Instructions to follow: Your answer should restate each line of the data below word for word.

Records provided:
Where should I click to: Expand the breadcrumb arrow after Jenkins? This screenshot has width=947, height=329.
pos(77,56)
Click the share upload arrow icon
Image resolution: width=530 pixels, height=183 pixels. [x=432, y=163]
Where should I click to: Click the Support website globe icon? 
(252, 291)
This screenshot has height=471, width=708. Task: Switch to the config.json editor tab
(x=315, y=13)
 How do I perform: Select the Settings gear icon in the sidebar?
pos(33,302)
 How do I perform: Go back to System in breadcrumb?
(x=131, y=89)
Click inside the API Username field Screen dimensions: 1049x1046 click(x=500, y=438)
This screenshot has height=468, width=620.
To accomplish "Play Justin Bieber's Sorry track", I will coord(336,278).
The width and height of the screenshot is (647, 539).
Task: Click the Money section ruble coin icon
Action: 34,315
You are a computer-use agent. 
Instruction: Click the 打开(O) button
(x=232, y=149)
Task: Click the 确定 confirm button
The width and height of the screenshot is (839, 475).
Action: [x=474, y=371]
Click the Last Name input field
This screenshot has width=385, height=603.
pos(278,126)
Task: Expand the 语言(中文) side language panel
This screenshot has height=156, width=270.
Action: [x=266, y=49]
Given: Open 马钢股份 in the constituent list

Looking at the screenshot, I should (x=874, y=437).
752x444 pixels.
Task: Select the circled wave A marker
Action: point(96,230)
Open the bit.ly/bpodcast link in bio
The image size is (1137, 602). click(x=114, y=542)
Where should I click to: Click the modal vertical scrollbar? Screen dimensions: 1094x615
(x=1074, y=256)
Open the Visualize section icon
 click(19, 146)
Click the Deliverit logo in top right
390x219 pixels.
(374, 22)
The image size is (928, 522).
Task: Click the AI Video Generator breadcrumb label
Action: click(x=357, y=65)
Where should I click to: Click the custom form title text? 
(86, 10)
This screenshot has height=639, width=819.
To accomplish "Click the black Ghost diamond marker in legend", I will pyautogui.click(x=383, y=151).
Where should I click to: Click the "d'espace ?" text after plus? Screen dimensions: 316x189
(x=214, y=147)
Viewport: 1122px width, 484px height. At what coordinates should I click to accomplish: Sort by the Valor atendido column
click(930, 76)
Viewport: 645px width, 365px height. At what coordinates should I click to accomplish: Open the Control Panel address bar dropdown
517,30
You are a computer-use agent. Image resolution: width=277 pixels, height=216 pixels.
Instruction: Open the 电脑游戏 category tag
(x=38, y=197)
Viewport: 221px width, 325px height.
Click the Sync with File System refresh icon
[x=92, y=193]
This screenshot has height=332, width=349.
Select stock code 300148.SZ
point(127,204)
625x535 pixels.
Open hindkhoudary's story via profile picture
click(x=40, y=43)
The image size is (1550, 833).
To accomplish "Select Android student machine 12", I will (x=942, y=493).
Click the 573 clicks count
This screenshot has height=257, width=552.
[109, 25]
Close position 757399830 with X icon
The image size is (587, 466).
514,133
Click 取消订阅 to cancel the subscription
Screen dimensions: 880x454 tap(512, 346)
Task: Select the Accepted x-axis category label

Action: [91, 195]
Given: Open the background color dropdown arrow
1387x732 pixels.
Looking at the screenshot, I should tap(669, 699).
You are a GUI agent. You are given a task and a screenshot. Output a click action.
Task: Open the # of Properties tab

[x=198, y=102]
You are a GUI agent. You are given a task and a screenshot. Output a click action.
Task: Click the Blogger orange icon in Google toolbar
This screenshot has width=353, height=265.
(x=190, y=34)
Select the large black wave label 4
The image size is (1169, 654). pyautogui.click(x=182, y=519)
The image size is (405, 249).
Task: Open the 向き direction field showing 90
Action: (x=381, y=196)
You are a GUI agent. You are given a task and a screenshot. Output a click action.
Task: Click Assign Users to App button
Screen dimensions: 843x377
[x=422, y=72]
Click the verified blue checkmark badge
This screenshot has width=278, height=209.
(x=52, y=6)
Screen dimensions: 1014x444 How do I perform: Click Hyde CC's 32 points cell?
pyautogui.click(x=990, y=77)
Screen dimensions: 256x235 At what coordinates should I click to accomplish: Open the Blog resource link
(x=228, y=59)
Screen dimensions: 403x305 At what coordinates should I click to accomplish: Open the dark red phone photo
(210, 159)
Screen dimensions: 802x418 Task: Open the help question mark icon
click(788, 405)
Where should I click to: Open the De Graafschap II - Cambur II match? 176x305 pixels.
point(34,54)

Output:
Where should I click to: Expand the breadcrumb arrow after Jenkins? This screenshot has width=947, height=329.
pos(77,56)
Click the share upload arrow icon
Image resolution: width=530 pixels, height=183 pixels. [x=432, y=163]
Where should I click to: Click the Support website globe icon? 
(252, 291)
This screenshot has height=471, width=708. Task: Switch to the config.json editor tab
(x=315, y=13)
 How do I perform: Select the Settings gear icon in the sidebar?
pos(33,302)
 How do I perform: Go back to System in breadcrumb?
(x=131, y=89)
Click inside the API Username field Screen dimensions: 1049x1046 click(x=500, y=438)
This screenshot has height=468, width=620.
To accomplish "Play Justin Bieber's Sorry track", I will coord(336,278).
The width and height of the screenshot is (647, 539).
Task: Click the Money section ruble coin icon
Action: 34,315
You are a computer-use agent. 
Instruction: Click the 打开(O) button
(x=232, y=149)
Task: Click the 确定 confirm button
The width and height of the screenshot is (839, 475).
Action: [x=474, y=371]
Click the Last Name input field
This screenshot has width=385, height=603.
pos(278,126)
Task: Expand the 语言(中文) side language panel
This screenshot has height=156, width=270.
Action: [x=266, y=49]
Given: Open 马钢股份 in the constituent list

Looking at the screenshot, I should (x=874, y=437).
752x444 pixels.
Task: Select the circled wave A marker
Action: point(96,230)
Open the bit.ly/bpodcast link in bio
The image size is (1137, 602). click(x=114, y=542)
Where should I click to: Click the modal vertical scrollbar? Screen dimensions: 1094x615
(x=1074, y=256)
Open the Visualize section icon
 click(19, 146)
Click the Deliverit logo in top right
390x219 pixels.
(374, 22)
The image size is (928, 522).
Task: Click the AI Video Generator breadcrumb label
Action: click(x=357, y=65)
Where should I click to: Click the custom form title text? 
(86, 10)
This screenshot has height=639, width=819.
To accomplish "Click the black Ghost diamond marker in legend", I will pyautogui.click(x=383, y=151).
Where should I click to: Click the "d'espace ?" text after plus? Screen dimensions: 316x189
(x=214, y=147)
Viewport: 1122px width, 484px height. At what coordinates should I click to accomplish: Sort by the Valor atendido column
click(930, 76)
Viewport: 645px width, 365px height. At what coordinates should I click to accomplish: Open the Control Panel address bar dropdown
517,30
You are a computer-use agent. Image resolution: width=277 pixels, height=216 pixels.
Instruction: Open the 电脑游戏 category tag
(x=38, y=197)
Viewport: 221px width, 325px height.
Click the Sync with File System refresh icon
[x=92, y=193]
This screenshot has height=332, width=349.
Select stock code 300148.SZ
point(127,204)
625x535 pixels.
Open hindkhoudary's story via profile picture
click(x=40, y=43)
The image size is (1550, 833).
To accomplish "Select Android student machine 12", I will (x=942, y=493).
Click the 573 clicks count
This screenshot has height=257, width=552.
[109, 25]
Close position 757399830 with X icon
The image size is (587, 466).
514,133
Click 取消订阅 to cancel the subscription
Screen dimensions: 880x454 tap(512, 346)
Task: Select the Accepted x-axis category label

Action: [91, 195]
Given: Open the background color dropdown arrow
1387x732 pixels.
Looking at the screenshot, I should tap(669, 699).
You are a GUI agent. You are given a task and a screenshot. Output a click action.
Task: Open the # of Properties tab

[x=198, y=102]
You are a GUI agent. You are given a task and a screenshot. Output a click action.
Task: Click the Blogger orange icon in Google toolbar
This screenshot has width=353, height=265.
(x=190, y=34)
Select the large black wave label 4
The image size is (1169, 654). pyautogui.click(x=182, y=519)
The image size is (405, 249).
Task: Open the 向き direction field showing 90
Action: (x=381, y=196)
You are a GUI agent. You are given a task and a screenshot. Output a click action.
Task: Click Assign Users to App button
Screen dimensions: 843x377
[x=422, y=72]
Click the verified blue checkmark badge
This screenshot has width=278, height=209.
(x=52, y=6)
Screen dimensions: 1014x444 How do I perform: Click Hyde CC's 32 points cell?
pyautogui.click(x=990, y=77)
Screen dimensions: 256x235 At what coordinates should I click to accomplish: Open the Blog resource link
(x=228, y=59)
Screen dimensions: 403x305 At what coordinates should I click to accomplish: Open the dark red phone photo
(210, 159)
Screen dimensions: 802x418 Task: Open the help question mark icon
click(788, 405)
Where should I click to: Open the De Graafschap II - Cambur II match? 176x305 pixels.
point(34,54)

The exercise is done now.